At this distance of time, and without further details of evidence, we are unable to decide whether Alexander's death was natural, or whether the singularly circumstantial and commonly accepted story of the poisoned wine contained the truth.

On the one side, in favor of the hypothesis of fever, we have Burchard's testimony, which does not, however, exactly agree with Giustiniani's, who reported apoplexy to the Venetian senate as the cause of death, and whose report, even at Venice, was rejected by Sanudo for the hypothesis of poison.

On the other side, we have the consent of all contemporary historians, with the single and, it must be allowed, remarkable exception of Machiavelli.

Paolo Giovio goes even so far as to assert that the Cardinal Corneto told him he had narrowly escaped from the effects of antidotes taken in his extreme terror to counteract the possibility of poison.
Whatever may have been the proximate cause of his sickness, Alexander died, a black and swollen mass, hideous to contemplate, after a sharp struggle with the venom he had absorbed.[1] 'All Rome,' says Guicciardini, 'ran with indescribable gladness to view the corpse.

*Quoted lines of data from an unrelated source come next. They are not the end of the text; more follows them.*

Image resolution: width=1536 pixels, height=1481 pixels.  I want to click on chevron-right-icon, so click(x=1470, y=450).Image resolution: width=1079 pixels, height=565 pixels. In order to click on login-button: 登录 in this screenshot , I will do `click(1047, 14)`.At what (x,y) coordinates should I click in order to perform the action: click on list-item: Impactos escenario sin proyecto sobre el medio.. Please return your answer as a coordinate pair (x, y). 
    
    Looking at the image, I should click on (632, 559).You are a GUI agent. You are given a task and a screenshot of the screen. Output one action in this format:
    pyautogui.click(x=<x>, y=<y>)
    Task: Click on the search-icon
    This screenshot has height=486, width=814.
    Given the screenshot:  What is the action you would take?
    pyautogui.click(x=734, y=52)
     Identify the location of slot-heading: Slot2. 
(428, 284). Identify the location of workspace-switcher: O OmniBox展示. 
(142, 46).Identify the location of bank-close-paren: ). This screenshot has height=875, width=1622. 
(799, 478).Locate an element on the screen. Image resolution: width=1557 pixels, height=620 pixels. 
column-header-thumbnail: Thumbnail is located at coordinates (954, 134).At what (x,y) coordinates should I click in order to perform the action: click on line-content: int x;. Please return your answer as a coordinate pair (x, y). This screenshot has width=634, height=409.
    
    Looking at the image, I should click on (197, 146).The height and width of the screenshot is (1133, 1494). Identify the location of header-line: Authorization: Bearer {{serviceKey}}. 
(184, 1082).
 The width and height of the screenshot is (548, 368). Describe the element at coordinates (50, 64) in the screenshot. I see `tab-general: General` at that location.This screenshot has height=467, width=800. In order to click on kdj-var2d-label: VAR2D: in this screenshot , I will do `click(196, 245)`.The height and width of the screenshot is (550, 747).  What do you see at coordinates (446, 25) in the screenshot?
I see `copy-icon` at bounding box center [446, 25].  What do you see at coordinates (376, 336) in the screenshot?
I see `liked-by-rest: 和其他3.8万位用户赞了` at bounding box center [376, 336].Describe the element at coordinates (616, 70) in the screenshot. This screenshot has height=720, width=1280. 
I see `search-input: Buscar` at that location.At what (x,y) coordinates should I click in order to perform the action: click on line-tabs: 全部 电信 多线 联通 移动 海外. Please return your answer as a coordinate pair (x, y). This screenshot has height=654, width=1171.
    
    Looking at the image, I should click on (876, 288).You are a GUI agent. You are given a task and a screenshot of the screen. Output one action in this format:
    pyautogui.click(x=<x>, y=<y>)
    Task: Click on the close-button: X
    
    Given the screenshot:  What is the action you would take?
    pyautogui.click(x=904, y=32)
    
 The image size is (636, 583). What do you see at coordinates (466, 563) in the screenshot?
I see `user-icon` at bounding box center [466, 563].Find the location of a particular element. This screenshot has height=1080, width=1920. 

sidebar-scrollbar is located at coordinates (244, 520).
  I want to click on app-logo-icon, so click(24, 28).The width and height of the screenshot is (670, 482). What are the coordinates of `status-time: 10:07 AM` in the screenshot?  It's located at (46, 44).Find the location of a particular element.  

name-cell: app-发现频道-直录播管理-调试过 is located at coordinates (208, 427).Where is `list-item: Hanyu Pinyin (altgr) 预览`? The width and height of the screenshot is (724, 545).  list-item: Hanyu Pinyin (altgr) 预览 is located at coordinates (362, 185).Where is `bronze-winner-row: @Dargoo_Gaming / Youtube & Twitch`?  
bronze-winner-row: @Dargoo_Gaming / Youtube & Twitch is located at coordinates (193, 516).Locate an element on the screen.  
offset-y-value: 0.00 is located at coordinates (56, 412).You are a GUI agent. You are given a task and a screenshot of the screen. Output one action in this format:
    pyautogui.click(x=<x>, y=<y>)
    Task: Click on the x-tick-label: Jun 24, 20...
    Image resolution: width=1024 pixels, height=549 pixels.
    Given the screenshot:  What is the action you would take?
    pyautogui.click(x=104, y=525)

Men could not satiate their eyes with feeding on the carcass of a serpent who, by his unbounded ambition and pestiferous perfidy, by every demonstration of horrible cruelty, monstrous lust, and unheard-of avarice, selling without distinction things sacred and profane, had filled the world with venom.' Cesare languished for some days on a sick bed; but in the end, by the aid of a powerful constitution, he recovered, to find his claws cut and his plans in irretrievable confusion.